Abstract
In the field of energy storage, all-solid-state batteries (ASSBs) arise as an attractive substitute for traditional liquid electrolyte lithium-ion batteries, offering improved safety along with higher power and energy densities1. Despite considerable advancements in solid-state battery development, the transition from successful lab-scale cells to commercially viable pouch cells remain a significant bottleneck in their commercialization journey. One of the major challenges is manufacturing solid state components for controlled interfaces (cathode/solid electrolyte (SE)) and with a controlled microstructure2,3.

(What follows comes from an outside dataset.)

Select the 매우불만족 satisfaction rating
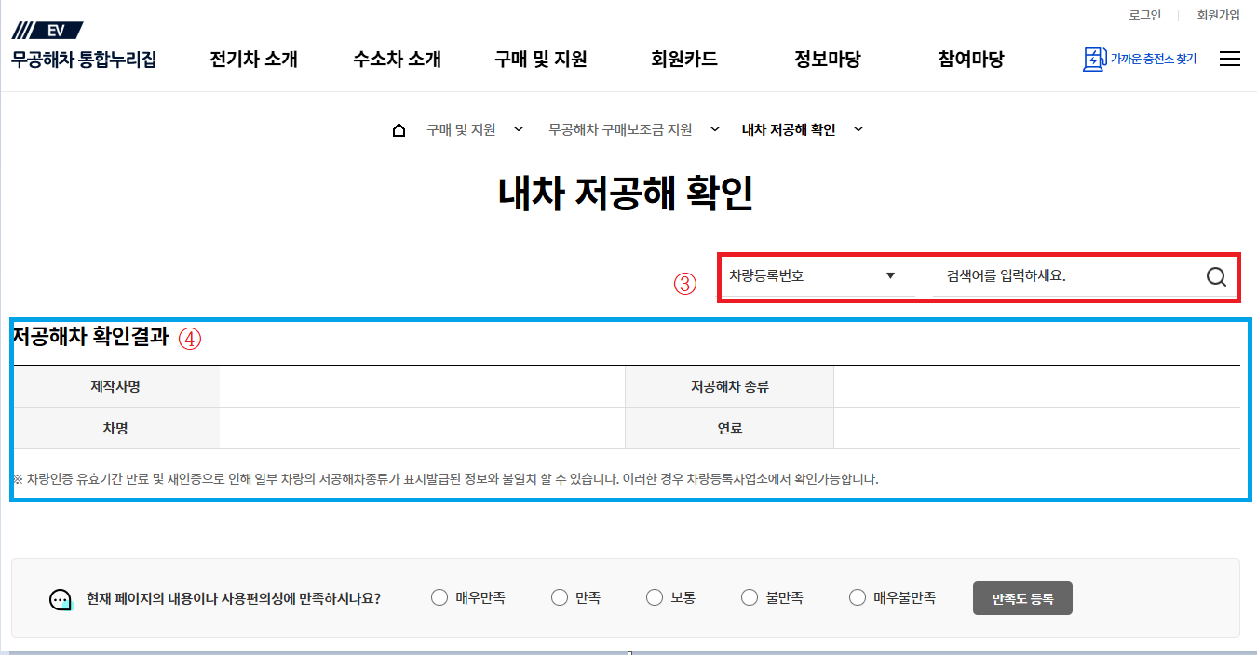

As a result, significant efforts have been directed towards developing large-scale synthesis techniques for Li6PS5Cl solid electrolyte, resulting in the emergence of commercial availability. However, in contrast to small-scale laboratory synthesis, commercial Li6PS5Cl production frequently results in a diverse array of particle sizes and distributions, which leads to significant challenges such as low-quality percolation network. In some cases, these challenges extend to the inclusion of particles larger than the composite cathode thickness when integrated into solid-state batteries, exacerbating difficulties related to achieving proper densification and resulting in suboptimal kinetics.
Hence, in this study we developed a procedure to modify argyrodite Li6PS5Cl with controlled particle size distribution (PSD) while maintaining good Li-ion conductivity. These optimized particles were casted into tapes by using Doctor blade method to study the impact of pressure, temperature, particle size, and particle size distribution on compactability of SE tapes. To systematically study the role of microstructure and porosity on conductivity, we processed argyrodite solid electrolytes Li6PS5Cl (LPSCl) from powders to tapes with varying sizes (1−5 μm) and varying pressures ranging from 0 to 1000 MPa via cold uniaxial pressing. Synchrotron X-ray tomography is implemented with 3-D volumetric quantification approaches to evaluate structural and transport heterogeneity. The study shows that high density (low porosity) solid electrolytes can result in higher ionic conductivity, while low density (high porosity) often results in lower ionic conductivity. A range of characterization tools, including XRD, FIB-SEM, TEM, and temperature and pressure-dependent impedance spectroscopy, are utilized to establish connections between microstructure and Li-ion transport.
References
1. Janek, J. & Zeier, W. G. A solid future for battery development. Nat Energy 1, (2016).
2. Wang, C., Kim, J. T., Wang, C. & Sun, X. Progress and Prospects of Inorganic Solid‐State Electrolyte‐Based All‐Solid‐State Pouch Cells. Advanced Materials 35, (2023).
3. Wang, C. et al. All-solid-state lithium batteries enabled by sulfide electrolytes: From fundamental research to practical engineering design. Energy and Environmental Science vol. 14 2577–2619 Preprint at https://doi.org/10.1039/d1ee00551k (2021).
Acknowledgement
We acknowledge financial support by Austrian Federal Ministry for Digital and Economic Affairs, the National Foundation for Research, Technology and Development and the Christian Doppler Research Association (Christian Doppler Laboratory for Solid-State Batteries).